This tactic is illustrated in the 2009 battle of COP Keating, where the outpost was overrun, and eight soldiers and four Afghan allies were killed by Taliban fighters attacking from the high, steep mountainsides surrounding the base. The enemy recognized that the Americans’ best means of fighting back (at least until air support could come on station) was with their longer ranged .50 caliber M2A machine guns. The attackers massed fire on the emplaced guns and gun trucks, taking them out of the fight in the early stages of their attack.
FILLING THE GAP
By 2016, the problematic capability gap between America’s medium and heavy machine guns was well defined and the solution was identified in the form of the 338 Norma Magnum (338 NM) caliber cartridge. The 338 NM cartridge provides triple the ballistic performance of a 7.62 NATO cartridge fired from an M240B. Its performance is closer to that of the 50 BMG, but at less than half the weight and size of the .50 cal. round, and when carrying a machine gun, weight is paramount.

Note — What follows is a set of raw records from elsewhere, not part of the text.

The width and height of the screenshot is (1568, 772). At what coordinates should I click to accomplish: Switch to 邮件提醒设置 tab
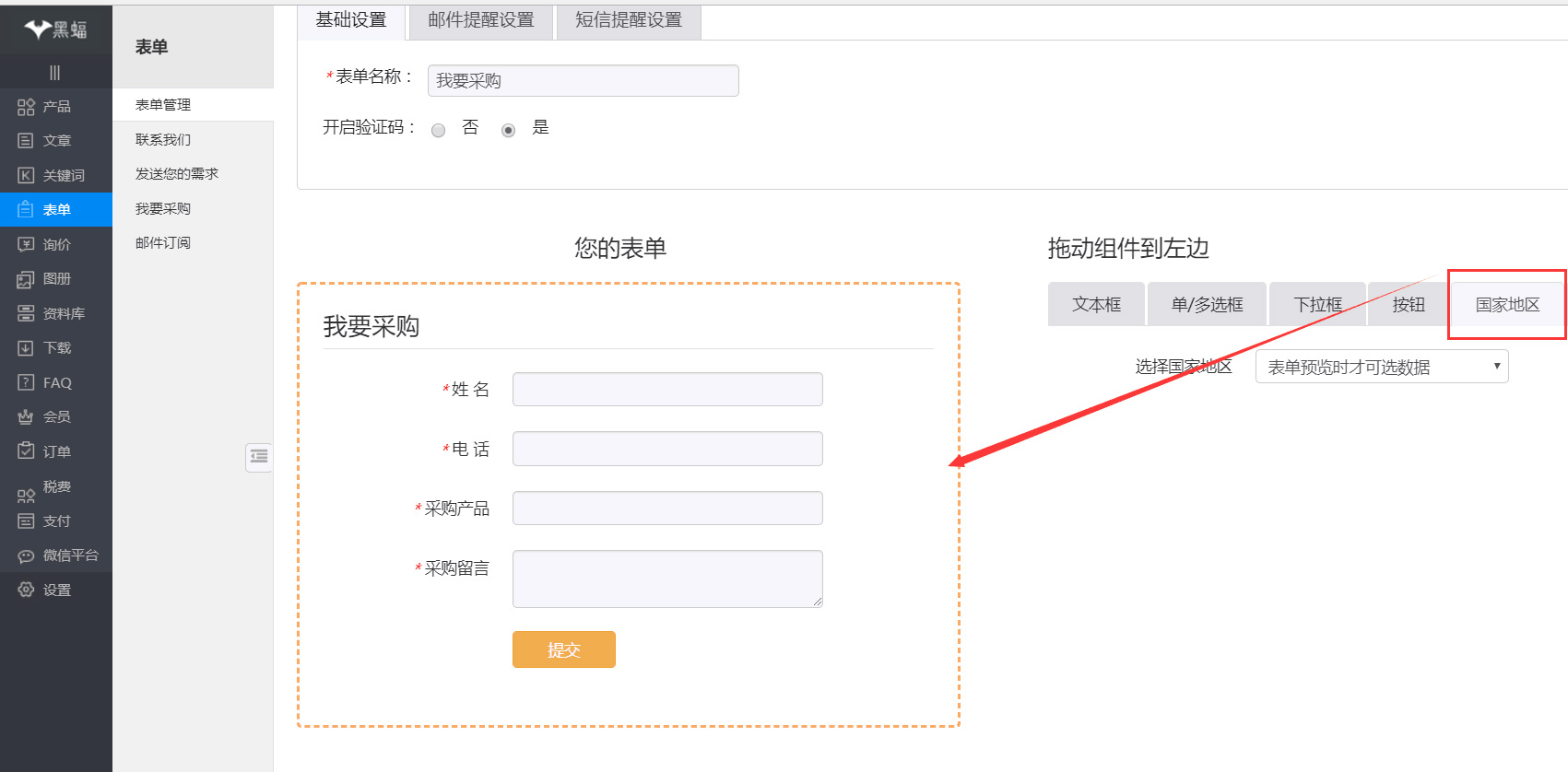click(480, 20)
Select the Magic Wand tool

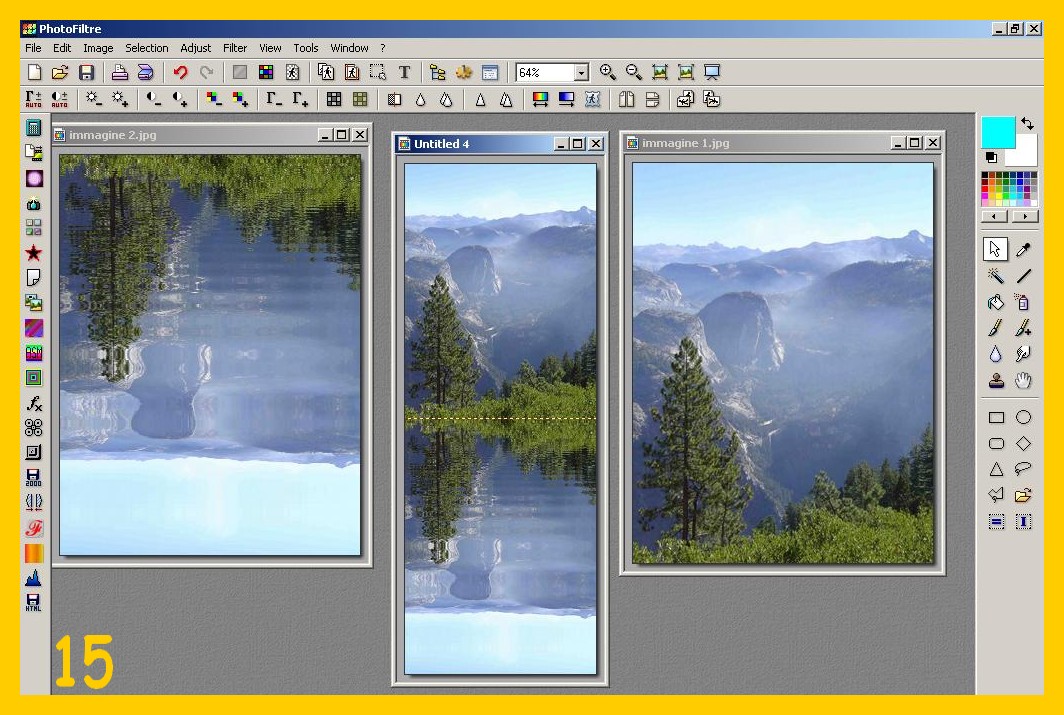(996, 276)
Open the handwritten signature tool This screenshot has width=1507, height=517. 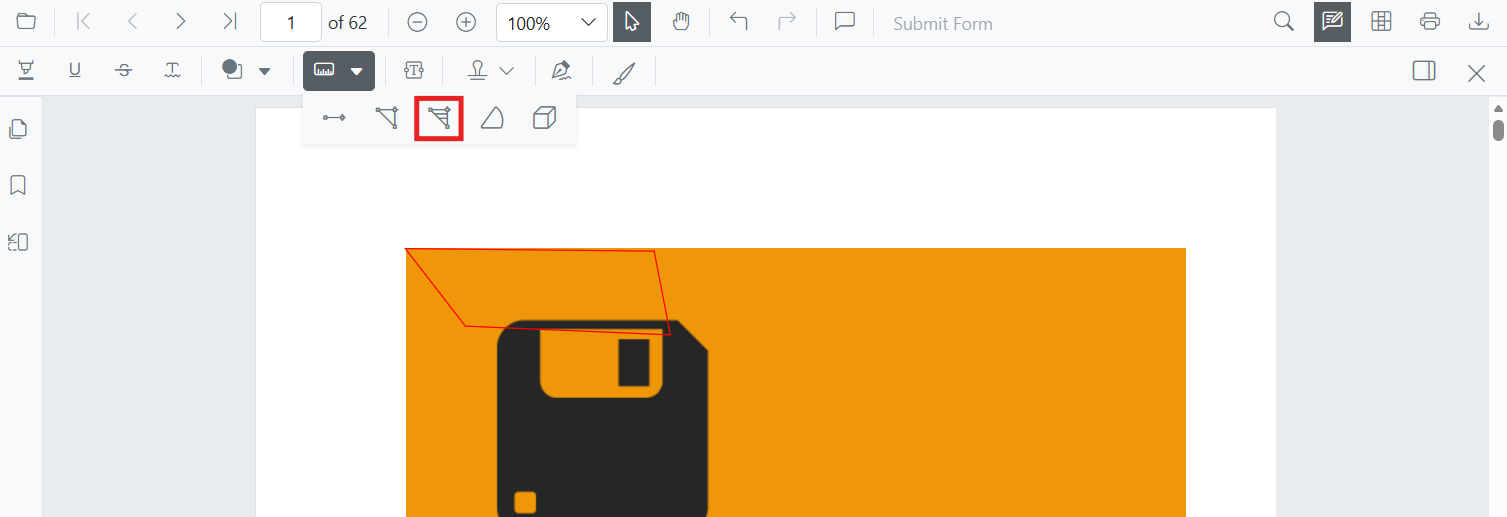[x=561, y=70]
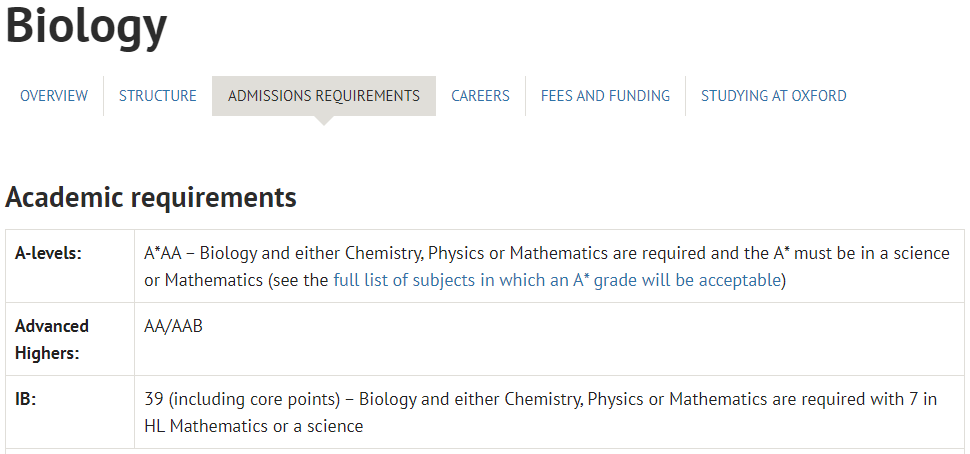The width and height of the screenshot is (970, 454).
Task: Select the IB row label
Action: tap(25, 399)
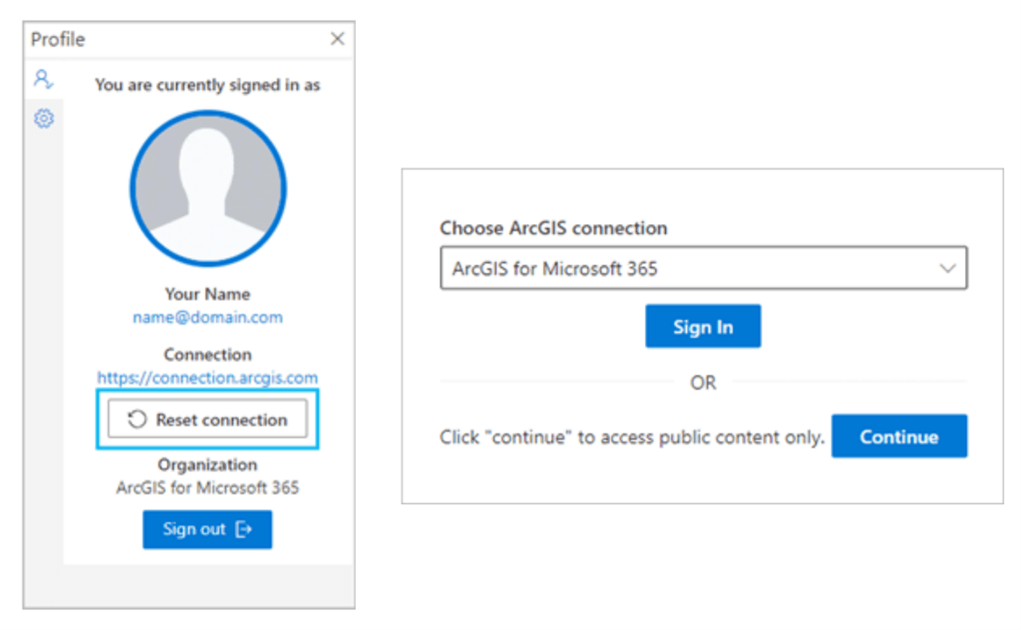This screenshot has height=630, width=1021.
Task: Expand the Choose ArcGIS connection dropdown
Action: (703, 268)
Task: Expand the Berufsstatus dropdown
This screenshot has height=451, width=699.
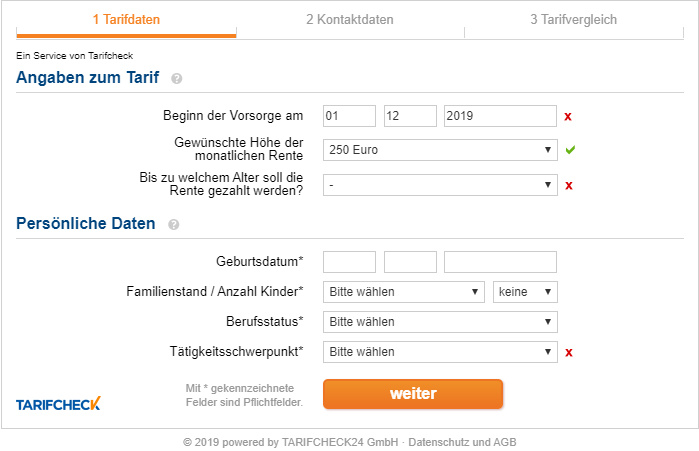Action: [x=440, y=322]
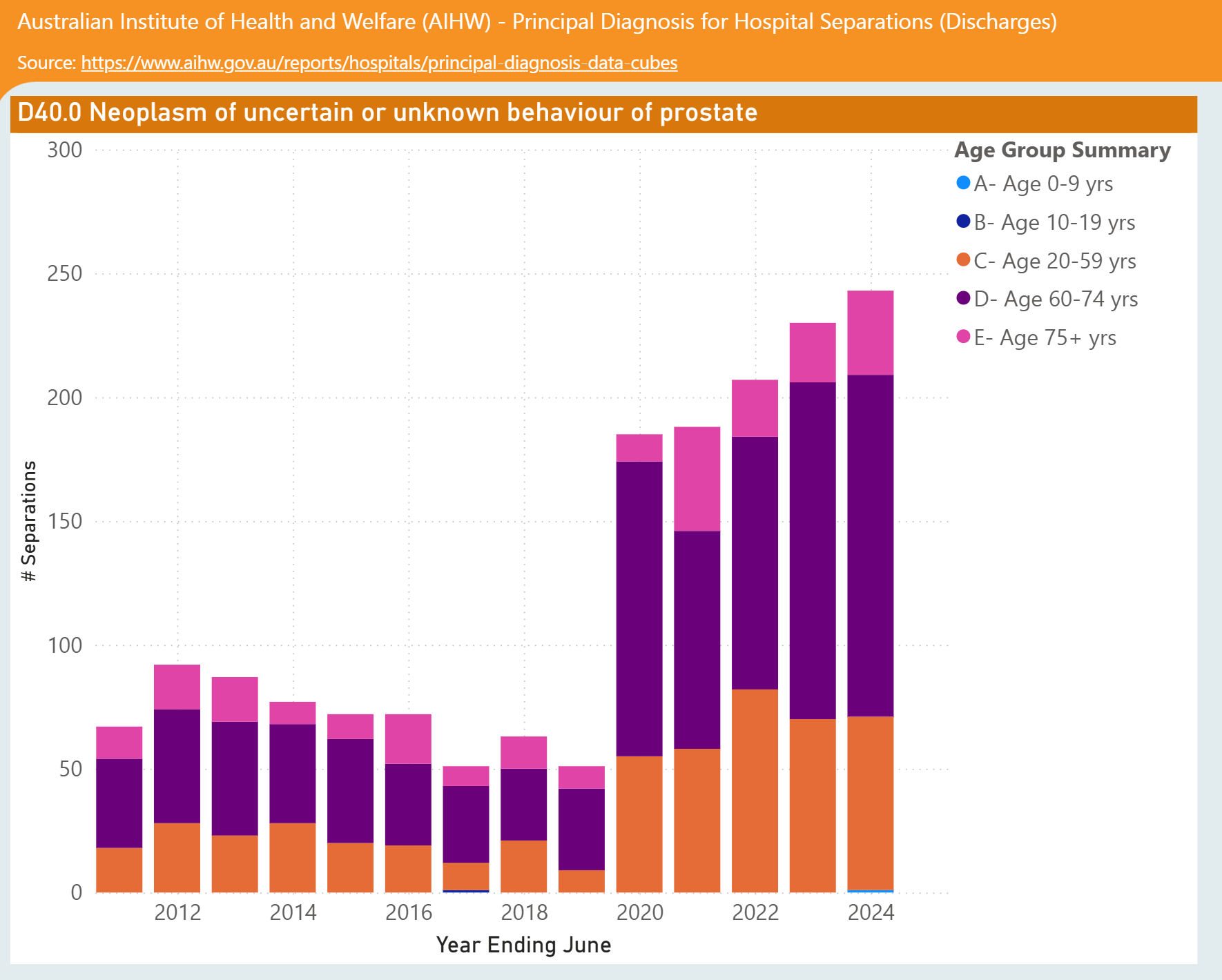Click the 'Year Ending June' axis title
Image resolution: width=1222 pixels, height=980 pixels.
[523, 944]
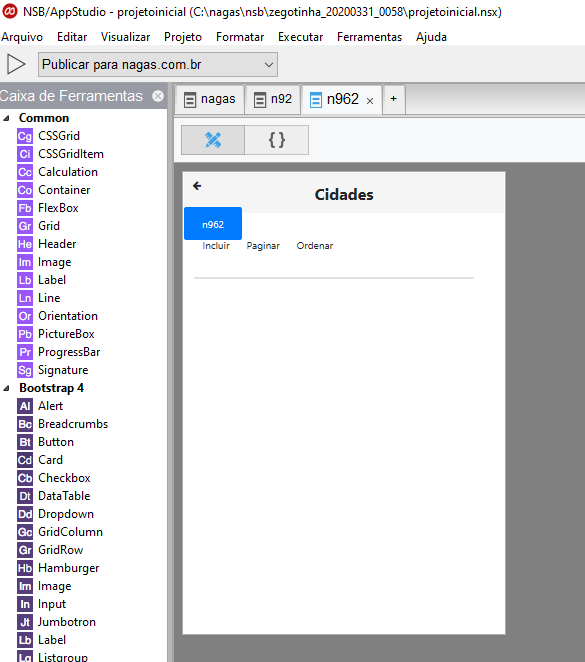Pick the FlexBox control icon

click(24, 208)
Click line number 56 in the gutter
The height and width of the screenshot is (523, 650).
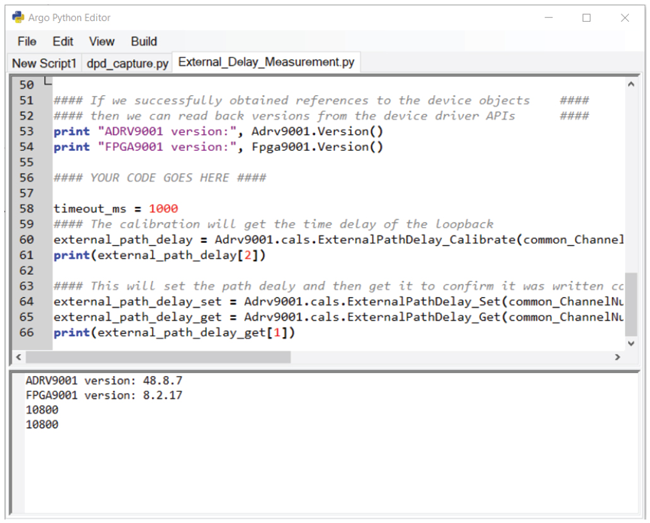click(x=26, y=177)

In 2017, with the procurement process only in the ideation phase, SOCOM hosted an industry day and invited interested vendors to submit their ideas and designs for a lightweight medium machine gun (SOCOM used the nomenclature “LWMMG” at the time). Instead of stating hard requirements for the vendors’ systems to meet, SOCOM offered general performance goals and capabilities in an effort to give industry wide latitude in its response. However, SOCOM did have a few sticking points that were non-negotiable including weight, dimensions, and caliber, which provided the vendors a hint of the weapon it thought would fit its needs. What they were asking for was a sub-24-pound, belt-fed, 338 NM-chambered machine gun with suppressed and unsuppressed, quick-change, 24-inch barrels, a rate of fire from 500 to 600 rounds per minute (RPM), and an area target range of 2,000 meters.
The challenge piqued the interest of the SIG SAUER defense team and engineers, and thus the SIG Machine Gun program came into existence; the program, in its infancy, was founded with the mission to fill the U.S. machine gun capability gap with a SIG-designed and built machine gun chambered in 338 NM. Ron Cohen, CEO, had always envisioned that SIG SAUER would evolve to become the premier provider of small arms to the U.S. military with the crown jewel of that suite of weapons being a machine gun. This was that opportunity.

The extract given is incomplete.